(Entries locating text and items)
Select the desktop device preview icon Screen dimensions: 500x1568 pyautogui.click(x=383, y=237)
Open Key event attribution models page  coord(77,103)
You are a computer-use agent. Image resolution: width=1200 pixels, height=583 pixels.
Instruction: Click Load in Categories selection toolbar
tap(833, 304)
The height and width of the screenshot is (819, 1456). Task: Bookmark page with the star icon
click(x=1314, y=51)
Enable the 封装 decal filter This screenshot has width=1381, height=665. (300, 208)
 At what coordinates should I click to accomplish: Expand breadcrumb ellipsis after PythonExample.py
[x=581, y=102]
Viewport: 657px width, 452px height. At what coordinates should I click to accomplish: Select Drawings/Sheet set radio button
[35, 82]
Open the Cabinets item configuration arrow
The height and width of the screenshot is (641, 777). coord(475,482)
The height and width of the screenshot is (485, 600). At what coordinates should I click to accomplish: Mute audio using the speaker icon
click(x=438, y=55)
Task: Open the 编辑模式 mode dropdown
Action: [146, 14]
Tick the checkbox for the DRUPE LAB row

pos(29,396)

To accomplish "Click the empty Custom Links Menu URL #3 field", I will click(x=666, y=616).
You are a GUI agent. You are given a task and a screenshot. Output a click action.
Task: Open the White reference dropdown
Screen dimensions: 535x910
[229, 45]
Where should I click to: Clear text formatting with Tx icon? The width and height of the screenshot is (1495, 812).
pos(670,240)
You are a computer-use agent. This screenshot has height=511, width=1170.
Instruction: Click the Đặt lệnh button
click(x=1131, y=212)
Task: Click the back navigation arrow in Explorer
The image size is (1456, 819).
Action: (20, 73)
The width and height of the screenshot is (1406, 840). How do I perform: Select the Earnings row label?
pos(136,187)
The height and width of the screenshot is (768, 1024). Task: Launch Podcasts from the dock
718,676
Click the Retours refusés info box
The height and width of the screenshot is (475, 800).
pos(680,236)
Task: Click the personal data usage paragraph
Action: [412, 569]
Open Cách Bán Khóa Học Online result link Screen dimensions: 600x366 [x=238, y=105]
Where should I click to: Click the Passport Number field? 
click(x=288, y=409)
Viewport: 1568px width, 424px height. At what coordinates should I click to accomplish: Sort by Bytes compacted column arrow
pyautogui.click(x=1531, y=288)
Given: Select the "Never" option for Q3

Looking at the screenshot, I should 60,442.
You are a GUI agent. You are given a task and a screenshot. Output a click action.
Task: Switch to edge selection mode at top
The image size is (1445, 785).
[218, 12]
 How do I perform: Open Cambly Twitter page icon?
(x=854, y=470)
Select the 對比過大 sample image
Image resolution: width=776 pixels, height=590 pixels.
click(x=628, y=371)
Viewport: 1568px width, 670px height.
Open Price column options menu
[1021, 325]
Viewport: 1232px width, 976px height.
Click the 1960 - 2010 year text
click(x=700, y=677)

◆ CHALLENGE ◆
Convert the records above into a JSON list of strings, one string per line, leaving out blank lines.

◆ THE REPLY ◆
[
  "Select the desktop device preview icon Screen dimensions: 500x1568 pyautogui.click(x=383, y=237)",
  "Open Key event attribution models page  coord(77,103)",
  "You are a computer-use agent. Image resolution: width=1200 pixels, height=583 pixels.",
  "Instruction: Click Load in Categories selection toolbar",
  "tap(833, 304)",
  "The height and width of the screenshot is (819, 1456). Task: Bookmark page with the star icon",
  "click(x=1314, y=51)",
  "Enable the 封装 decal filter This screenshot has width=1381, height=665. (300, 208)",
  " At what coordinates should I click to accomplish: Expand breadcrumb ellipsis after PythonExample.py",
  "[x=581, y=102]",
  "Viewport: 657px width, 452px height. At what coordinates should I click to accomplish: Select Drawings/Sheet set radio button",
  "[35, 82]",
  "Open the Cabinets item configuration arrow",
  "The height and width of the screenshot is (641, 777). coord(475,482)",
  "The height and width of the screenshot is (485, 600). At what coordinates should I click to accomplish: Mute audio using the speaker icon",
  "click(x=438, y=55)",
  "Task: Open the 编辑模式 mode dropdown",
  "Action: [146, 14]",
  "Tick the checkbox for the DRUPE LAB row",
  "pos(29,396)",
  "To accomplish \"Click the empty Custom Links Menu URL #3 field\", I will click(x=666, y=616).",
  "You are a GUI agent. You are given a task and a screenshot. Output a click action.",
  "Task: Open the White reference dropdown",
  "Screen dimensions: 535x910",
  "[229, 45]",
  "Where should I click to: Clear text formatting with Tx icon? The width and height of the screenshot is (1495, 812).",
  "pos(670,240)",
  "You are a computer-use agent. This screenshot has height=511, width=1170.",
  "Instruction: Click the Đặt lệnh button",
  "click(x=1131, y=212)",
  "Task: Click the back navigation arrow in Explorer",
  "The image size is (1456, 819).",
  "Action: (20, 73)",
  "The width and height of the screenshot is (1406, 840). How do I perform: Select the Earnings row label?",
  "pos(136,187)",
  "The height and width of the screenshot is (768, 1024). Task: Launch Podcasts from the dock",
  "718,676",
  "Click the Retours refusés info box",
  "The height and width of the screenshot is (475, 800).",
  "pos(680,236)",
  "Task: Click the personal data usage paragraph",
  "Action: [412, 569]",
  "Open Cách Bán Khóa Học Online result link Screen dimensions: 600x366 [x=238, y=105]",
  "Where should I click to: Click the Passport Number field? ",
  "click(x=288, y=409)",
  "Viewport: 1568px width, 424px height. At what coordinates should I click to accomplish: Sort by Bytes compacted column arrow",
  "pyautogui.click(x=1531, y=288)",
  "Given: Select the \"Never\" option for Q3",
  "Looking at the screenshot, I should 60,442.",
  "You are a GUI agent. You are given a task and a screenshot. Output a click action.",
  "Task: Switch to edge selection mode at top",
  "The image size is (1445, 785).",
  "[218, 12]",
  " How do I perform: Open Cambly Twitter page icon?",
  "(x=854, y=470)",
  "Select the 對比過大 sample image",
  "Image resolution: width=776 pixels, height=590 pixels.",
  "click(x=628, y=371)",
  "Viewport: 1568px width, 670px height.",
  "Open Price column options menu",
  "[1021, 325]",
  "Viewport: 1232px width, 976px height.",
  "Click the 1960 - 2010 year text",
  "click(x=700, y=677)"
]